Below are records; extract exactly the lines from the one with "Screen dimensions: 329x348" through the final line, including both, but drop the pictures.

Source records:
---
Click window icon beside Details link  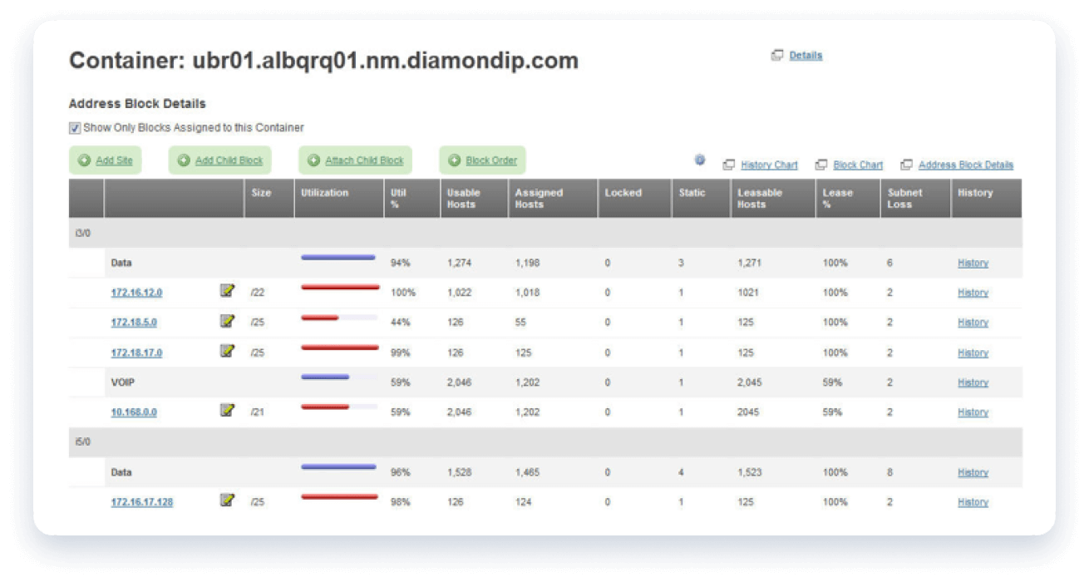[777, 56]
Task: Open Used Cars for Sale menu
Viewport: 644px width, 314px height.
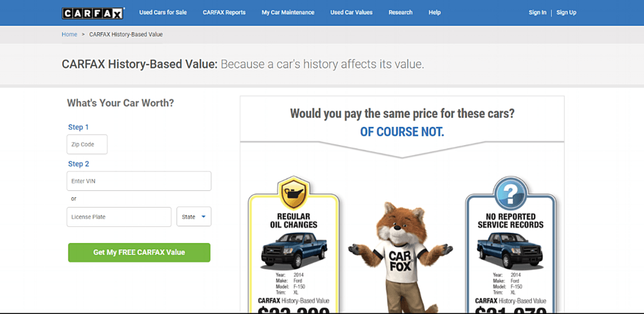Action: [163, 12]
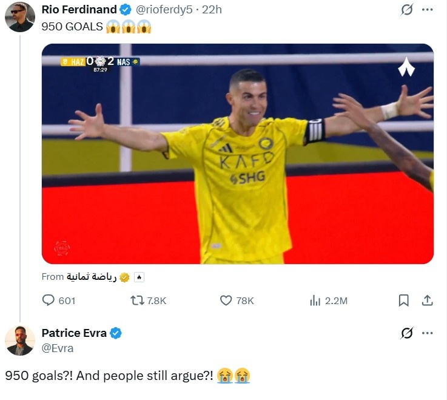Visit Rio Ferdinand's profile via name
The image size is (447, 400).
[x=79, y=10]
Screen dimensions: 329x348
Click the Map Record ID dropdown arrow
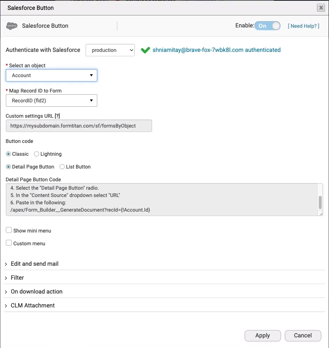click(x=91, y=101)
---
■ Answer to this exercise:
Screen dimensions: 329x348
Click the Map Record ID dropdown arrow
click(x=91, y=101)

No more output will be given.